*** RECORDS FOR PROCESSING ***
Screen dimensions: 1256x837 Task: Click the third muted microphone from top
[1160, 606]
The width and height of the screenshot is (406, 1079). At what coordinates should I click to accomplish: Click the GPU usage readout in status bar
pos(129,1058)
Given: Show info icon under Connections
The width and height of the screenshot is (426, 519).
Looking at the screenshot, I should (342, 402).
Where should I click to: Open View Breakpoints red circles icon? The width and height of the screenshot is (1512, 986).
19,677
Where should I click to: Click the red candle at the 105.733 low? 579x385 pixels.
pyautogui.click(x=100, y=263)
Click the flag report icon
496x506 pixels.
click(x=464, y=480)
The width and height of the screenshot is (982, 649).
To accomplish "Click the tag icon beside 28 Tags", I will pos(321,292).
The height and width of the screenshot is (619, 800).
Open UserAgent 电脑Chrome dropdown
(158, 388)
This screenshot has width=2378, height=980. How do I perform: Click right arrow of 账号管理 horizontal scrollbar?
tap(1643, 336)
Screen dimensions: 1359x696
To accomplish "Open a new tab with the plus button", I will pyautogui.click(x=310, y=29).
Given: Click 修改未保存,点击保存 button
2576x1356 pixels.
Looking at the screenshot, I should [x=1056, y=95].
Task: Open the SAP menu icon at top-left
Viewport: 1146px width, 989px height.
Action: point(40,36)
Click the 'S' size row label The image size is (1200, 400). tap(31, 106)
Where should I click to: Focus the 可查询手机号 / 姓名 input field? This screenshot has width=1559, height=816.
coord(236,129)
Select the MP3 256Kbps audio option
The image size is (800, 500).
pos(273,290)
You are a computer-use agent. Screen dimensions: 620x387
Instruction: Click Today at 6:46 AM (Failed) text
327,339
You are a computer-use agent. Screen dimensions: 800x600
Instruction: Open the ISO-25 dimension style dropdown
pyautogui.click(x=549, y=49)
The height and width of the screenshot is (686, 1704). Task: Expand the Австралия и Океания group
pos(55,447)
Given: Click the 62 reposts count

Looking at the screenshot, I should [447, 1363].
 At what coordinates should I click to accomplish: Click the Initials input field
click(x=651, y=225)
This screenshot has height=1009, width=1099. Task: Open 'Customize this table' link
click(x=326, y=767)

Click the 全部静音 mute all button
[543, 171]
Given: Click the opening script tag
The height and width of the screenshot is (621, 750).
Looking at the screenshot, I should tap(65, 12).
*** End of RECORDS FOR PROCESSING ***
DESCRIPTION OF THE TASK ->
If a line in the entries above contains the word "computer", copy it.

RESPONSE AREA ->
You are a computer-use agent. Screen dimensions: 620x387
You are a computer-use agent. Screen dimensions: 800x600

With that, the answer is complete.